*** Data for review Section Begins ***

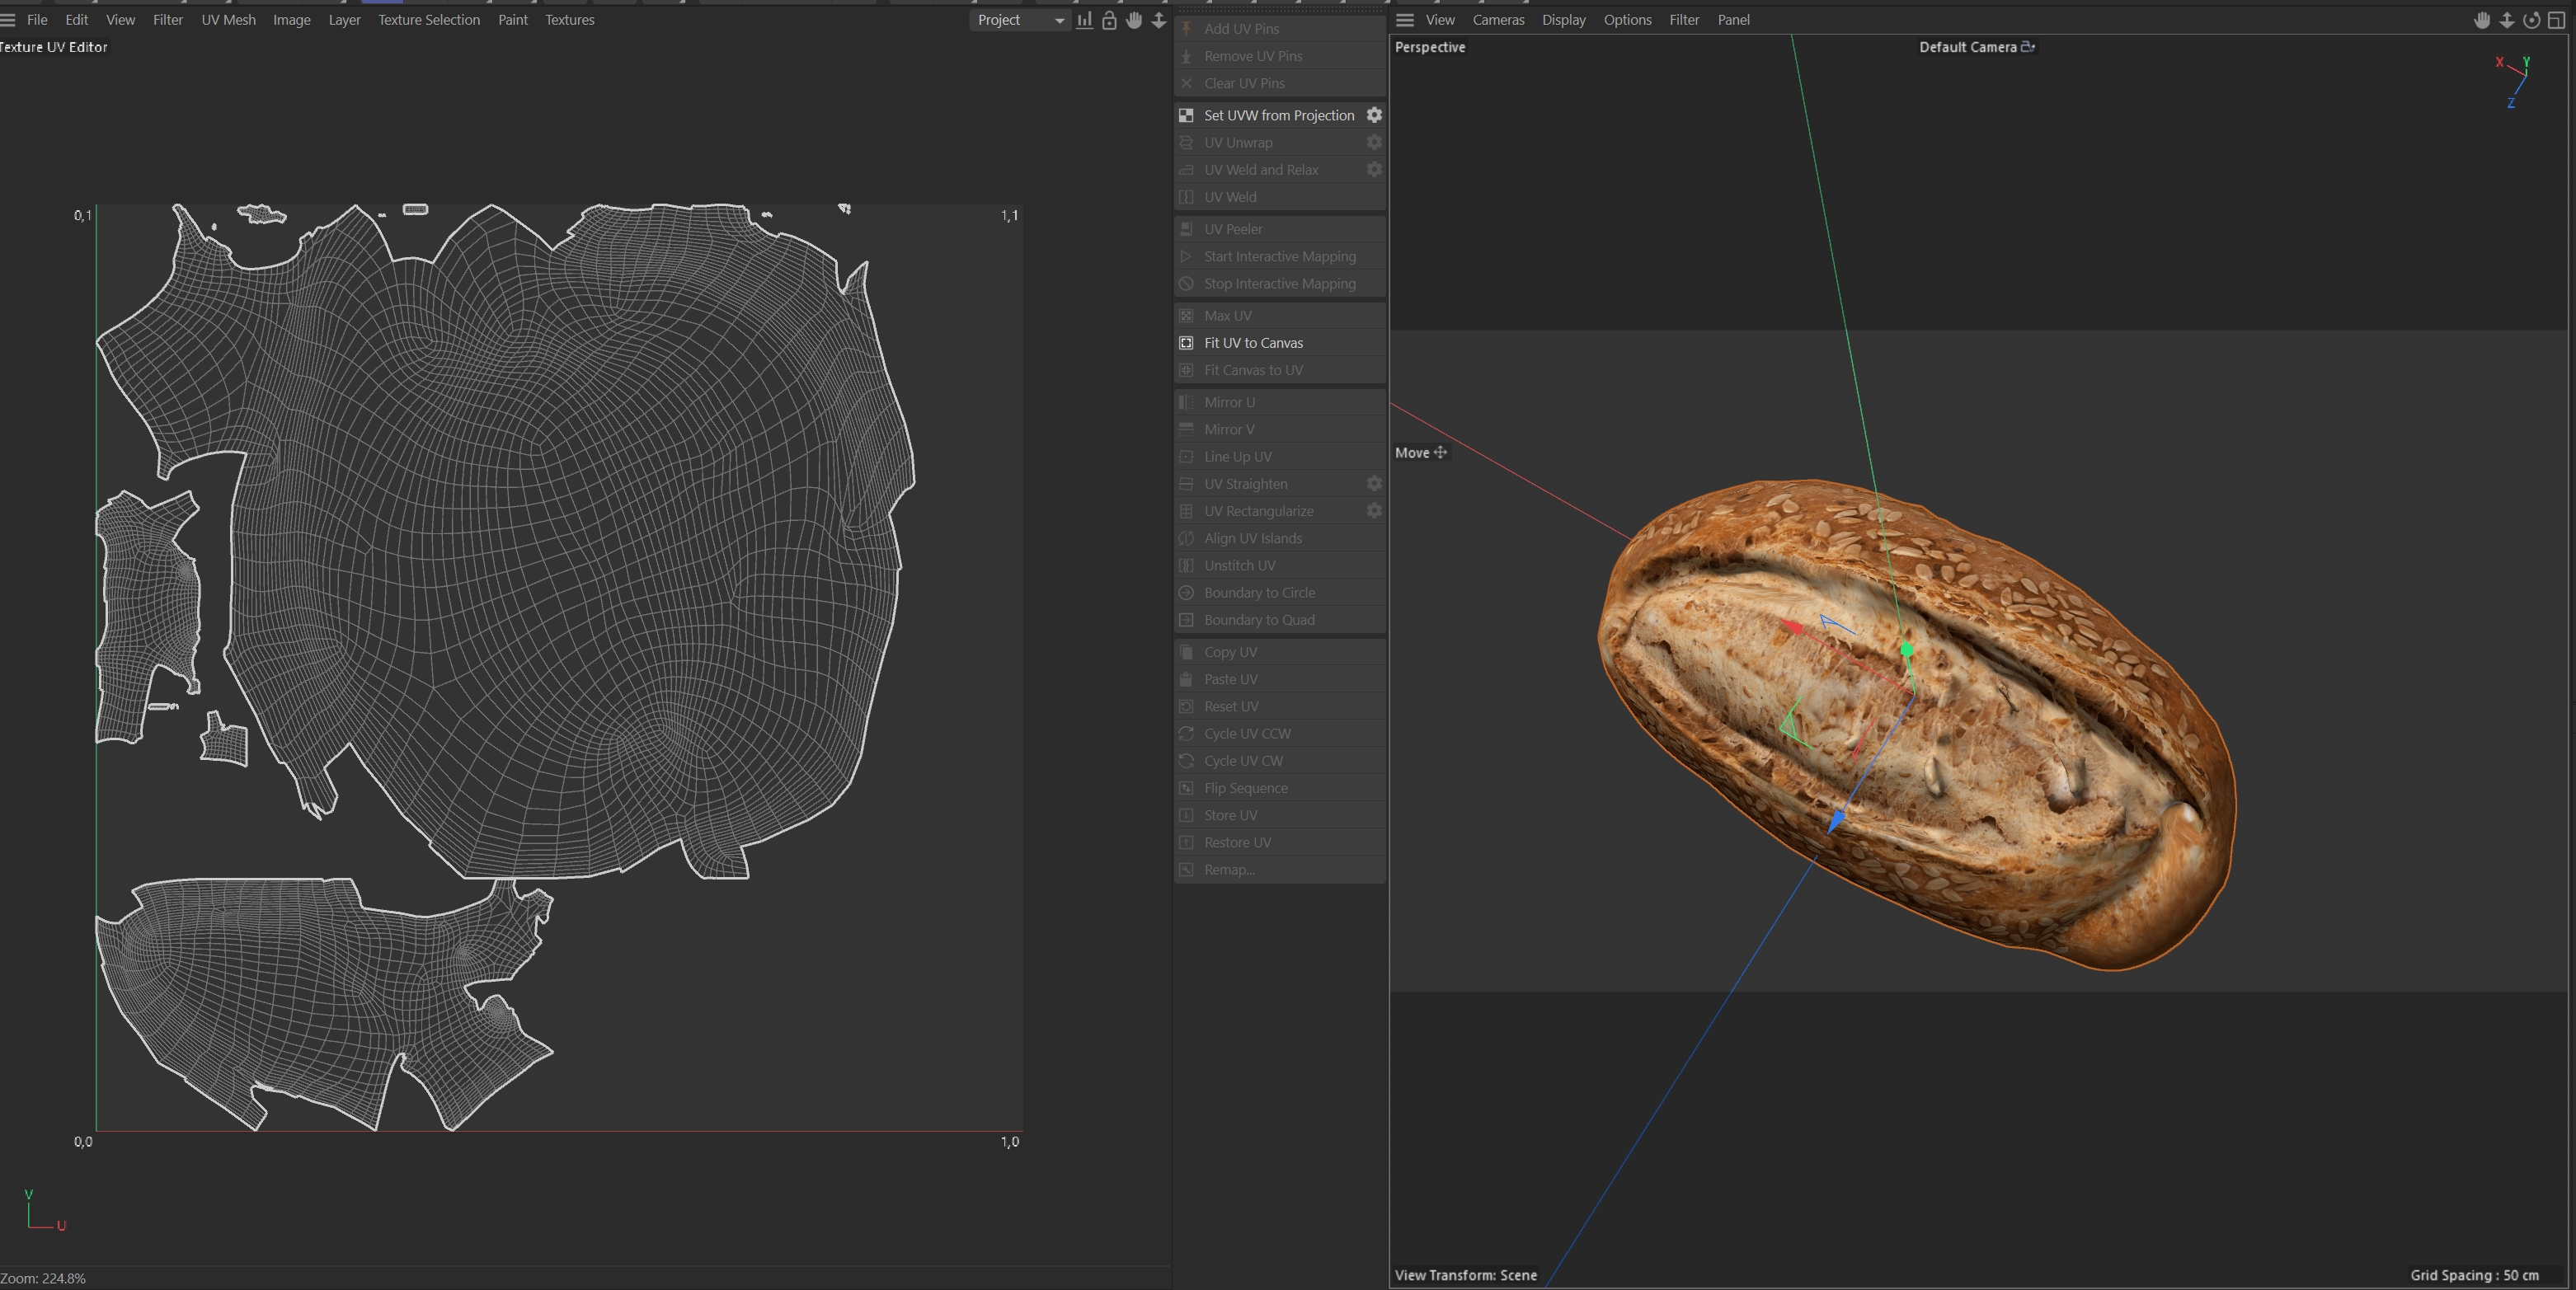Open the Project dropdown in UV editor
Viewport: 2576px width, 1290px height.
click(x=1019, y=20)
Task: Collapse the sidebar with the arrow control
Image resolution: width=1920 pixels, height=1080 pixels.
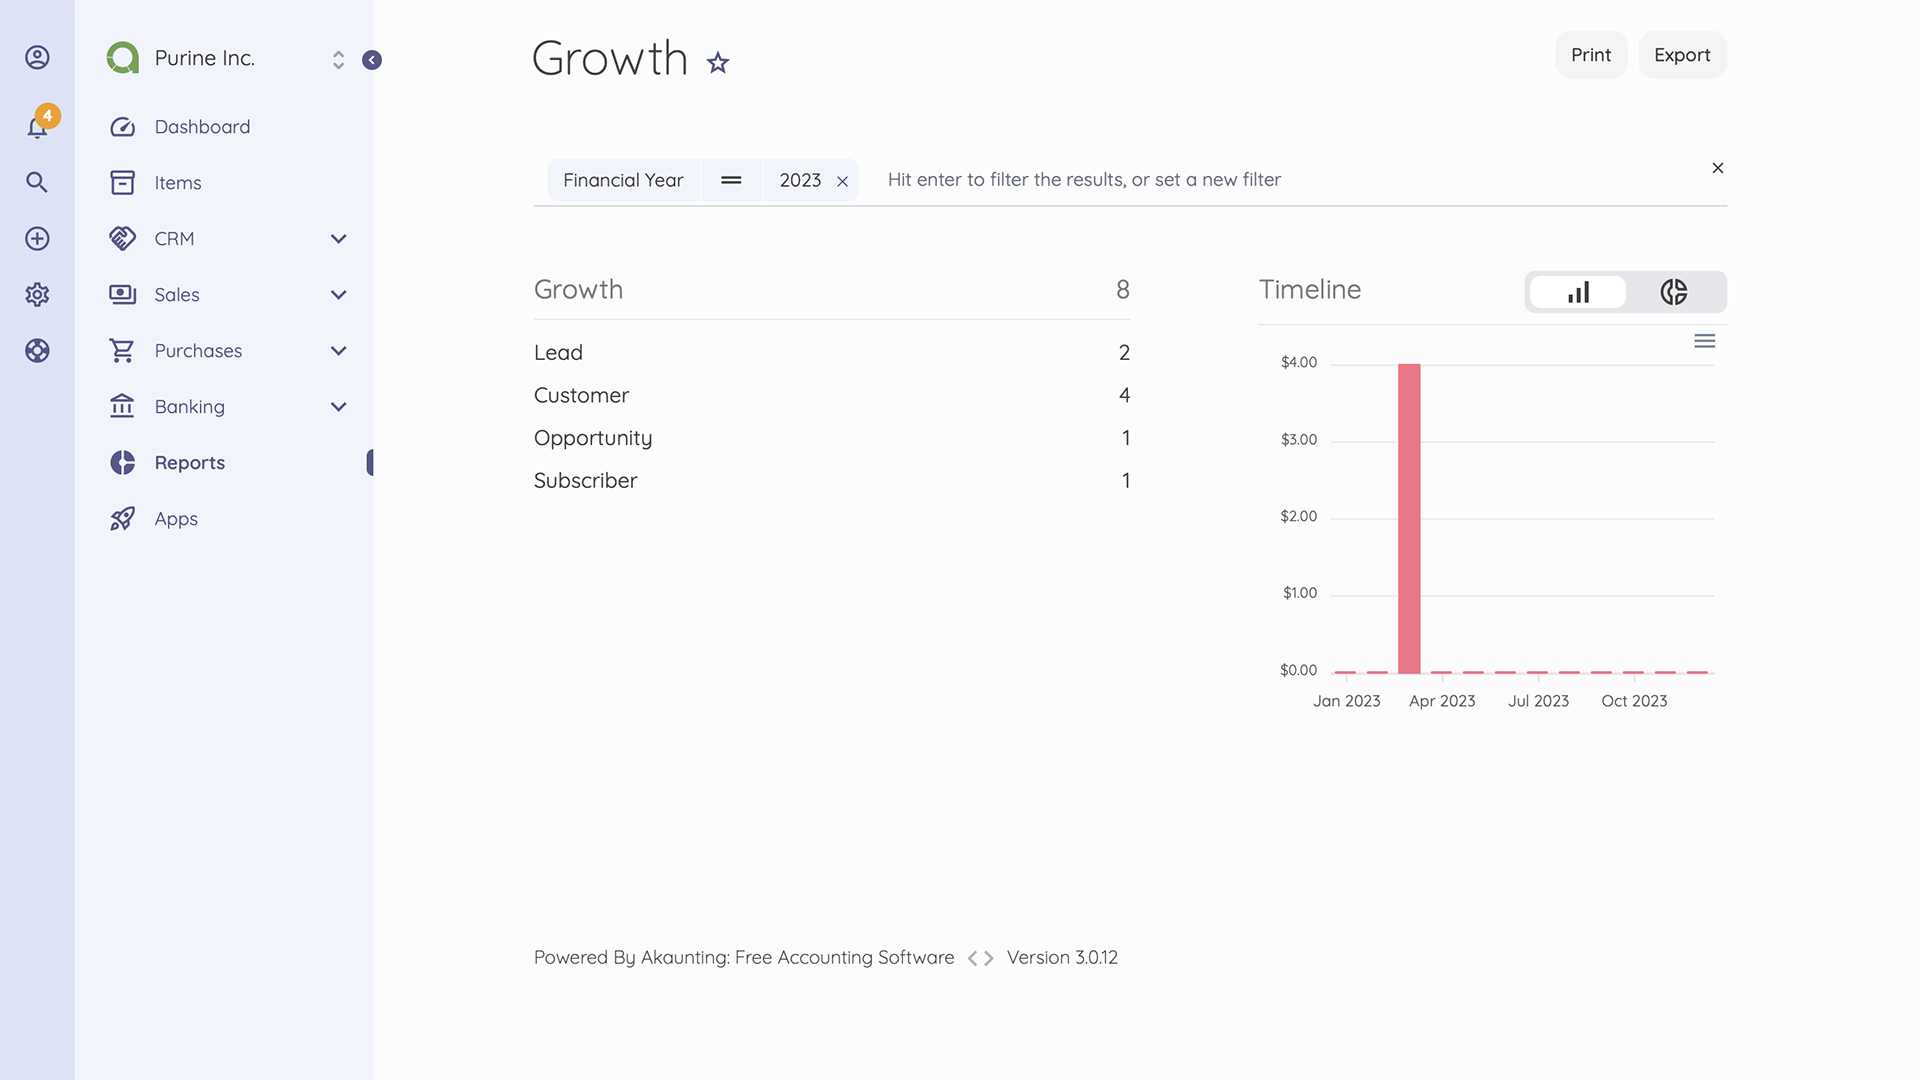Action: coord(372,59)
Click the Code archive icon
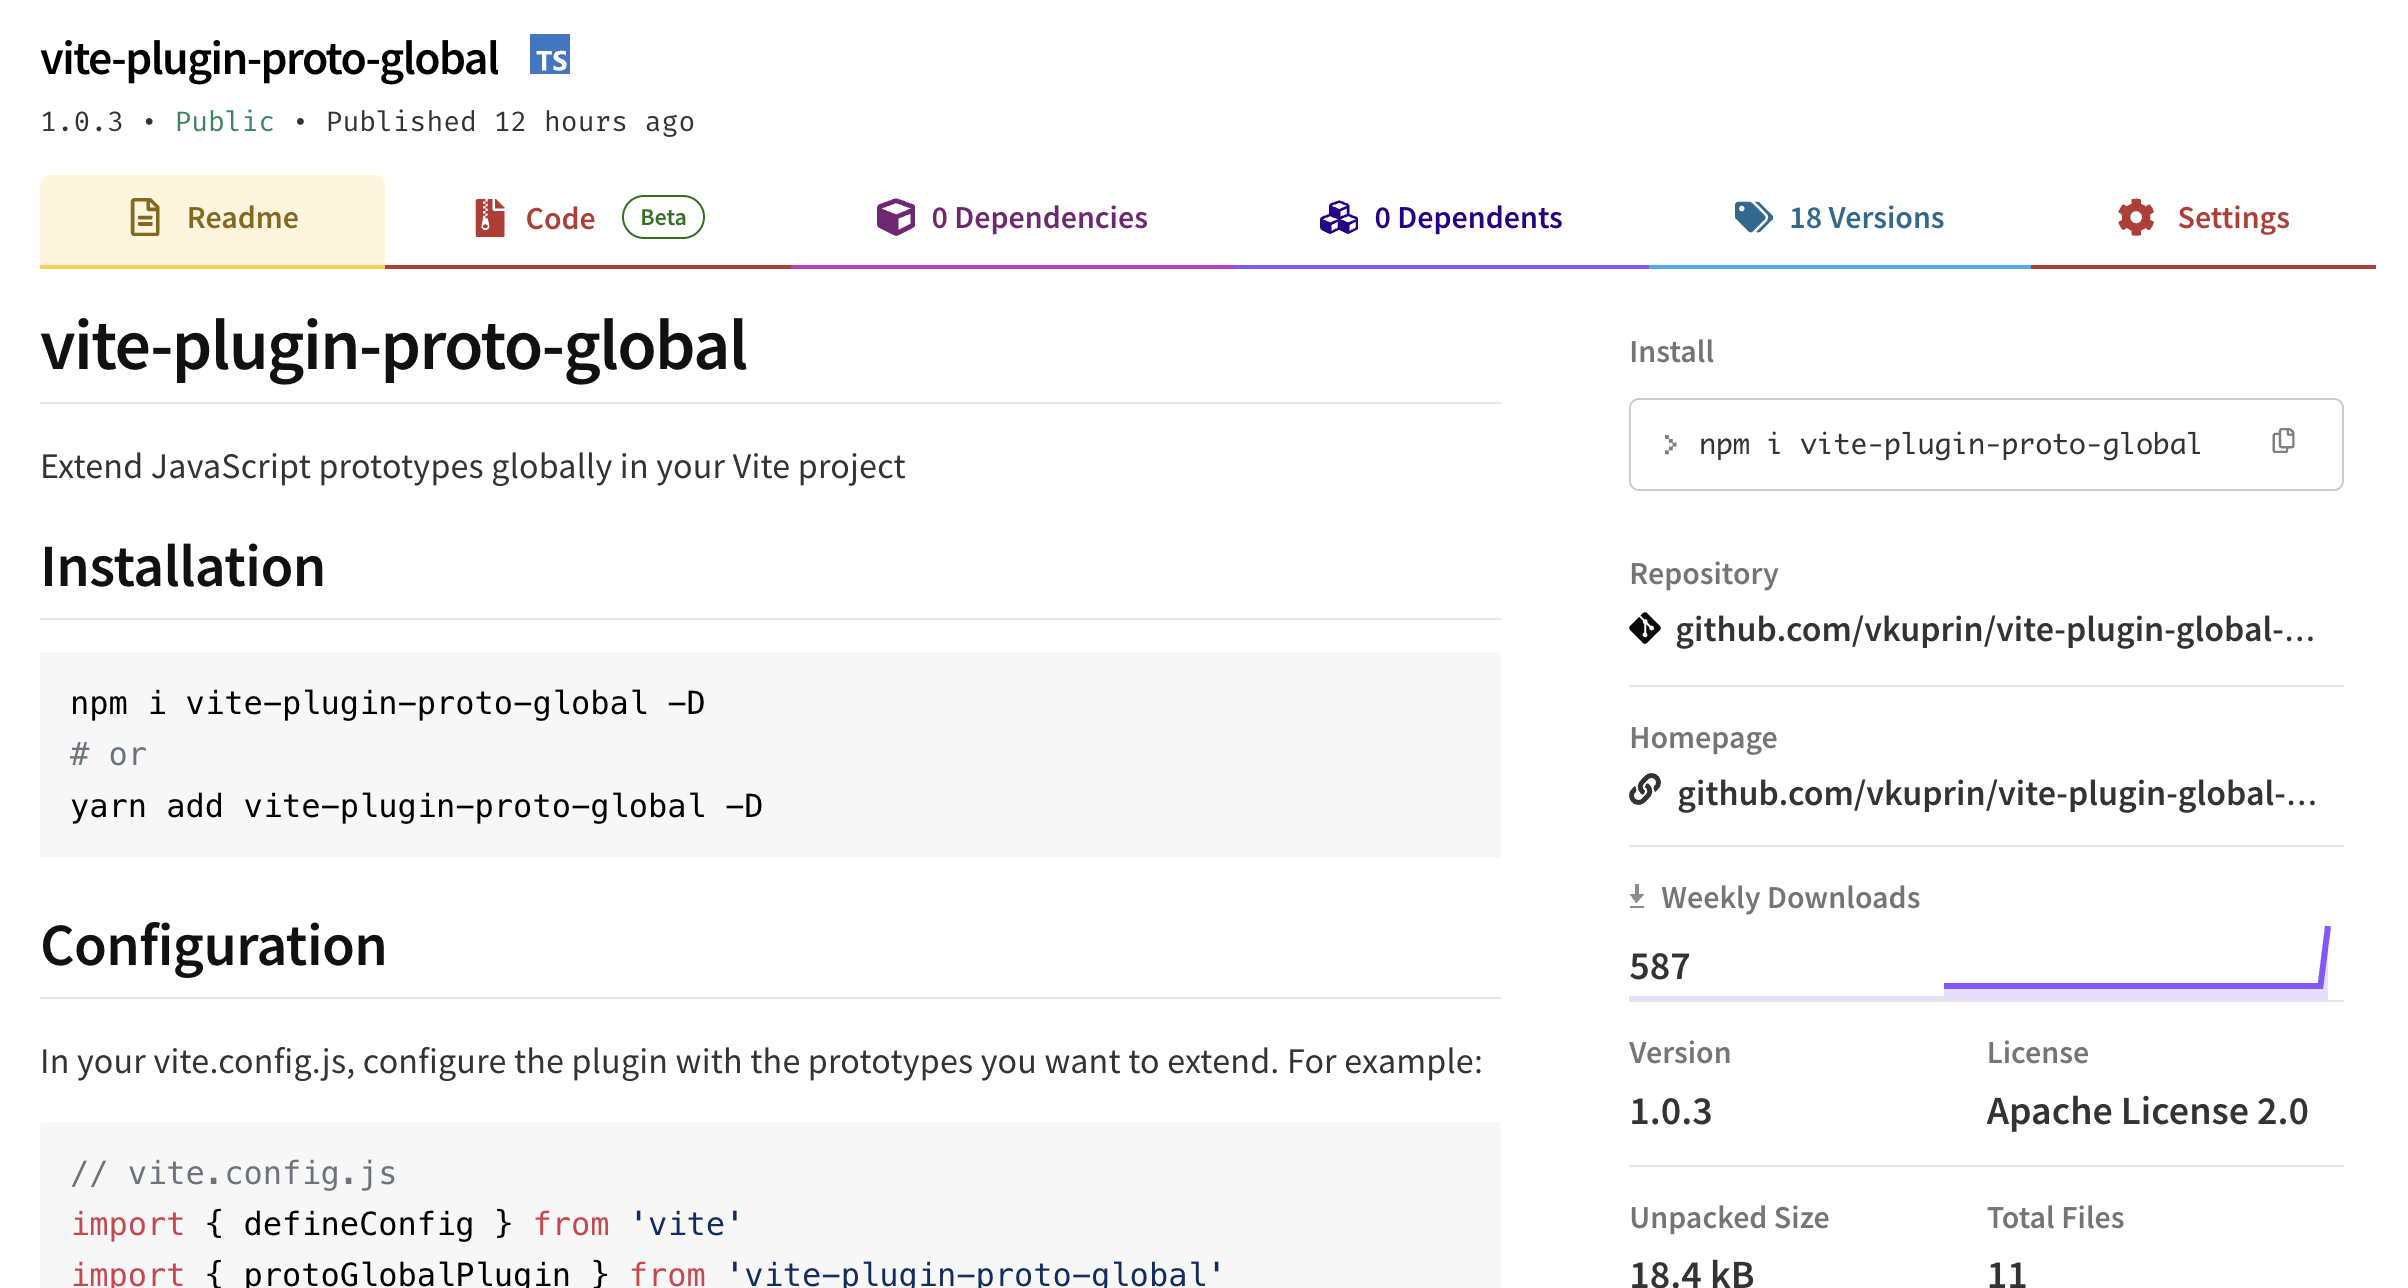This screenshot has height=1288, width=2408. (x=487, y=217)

*** Data for review Section Ends ***

**Your goal:** Return exactly the lines from the one with "Task: Collapse the" through the last line of the entries above, both ends included. No pictures may appear in the copy.

**Written response:**
Task: Collapse the sidebar with the arrow control
Image resolution: width=1920 pixels, height=1080 pixels.
Action: coord(372,59)
Click the Code archive icon
This screenshot has height=1288, width=2408. (x=487, y=217)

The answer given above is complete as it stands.